Meguires 105/205 uses smart abrasives not diminishing so it is pad and pressure dependant once you have mastered it they are excellent


----------



## Trip tdi (Sep 3, 2008)

BespokeCarCare said:


> Meguires 105/205 uses smart abrasives not diminishing so it is pad and pressure dependant once you have mastered it they are excellent


Hi thanks for the reply back to my question, whats the technique you have to use on dual action polisher with 105 and 205.
Being honest here, i have not brought a machine polisher yet, looking around next month to buy one a da, so having the knowledge before hand will help massively :thumb:

I have seen DaveKG'S thread, but is there a different method with 105 and 205.


----------



## 888-Dave (Jul 30, 2010)

If you'd asked me a year ago I'd have said 3M but now, after using the 105/205 combo and getting better results, faster, it's gotta be Megs everytime.

As for pads, the 3M yellow and blue are ok on a DA but give the green a miss as it just can't handle the abuse it gets from a DA.

Have a look at the Hex pads or Lake Country hydrotec :thumb:


----------



## OllieNeedham (Jan 18, 2012)

Thanks for the feedback everyone! The Megs 105 & 205 seem to be the favourites due to the none diminishing characteristics. The Hex pads do look good, but there are many different 'grades of cutting'... what ones would you recommend?


----------



## DavieB (Aug 14, 2009)

I'm not sure that switching from the P1 to the 205/105 is going to solve your problem as both are the same type of polish (non diminishing) I would guess it's got more to do with your technique.


----------



## bigmc (Mar 22, 2010)

P1 is pad and pressure dependant as is 105/205, try to master what you have before spunking some more money on similar technology.


----------



## OllieNeedham (Jan 18, 2012)

Thanks for the feedback! I'll look into purchasing some difference pads then, as perhaps the issue is that I need a cutting pad, rather than the polishing pad I am currently using!

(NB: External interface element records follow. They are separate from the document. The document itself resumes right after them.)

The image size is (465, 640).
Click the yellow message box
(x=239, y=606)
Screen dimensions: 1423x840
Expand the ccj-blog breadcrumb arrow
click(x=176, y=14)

How does the orange hex logic pad sound?


----------



## turboyamaha (Nov 18, 2010)

Megs 105 & 205 here!!


----------



## President Swirl (Oct 23, 2011)

I have no experience of 3m stuff, so i can't comment. However, i removed 85% of some very serious defects on my friend's passat with a few passes of 105 on a ccs cutting pad. This was with my das 6 pro. Be careful though, 105 is very unforgiving, and only for neglected paint. 205 used with patience heralds great results on its own. I know it's odd, but i finished down with super finish on a red finishing pad as i love it. I know 205 would be the next logical step, but the menz stuff, especially the finishing polishes, are the knees of the bee.


----------



## Blueberry (Aug 10, 2007)

Get a range of Hexlogic pads to cover all your needs. I use these with 205 and 105 and they work really well together.


----------



## rdig1984 (Feb 28, 2011)

I would say Meg's 105 and 205 but I found like President Swirl that Menz's finishing polishes are better looking than the 205. I allready did dozens of cars always with most of it with Flex DA (only a par I used rotative) always with 105 and 205 but in the last 2 works I used Menzerna to the finish part and I really love it. 

I never compare in the same paint, because every paint is diferent but...


----------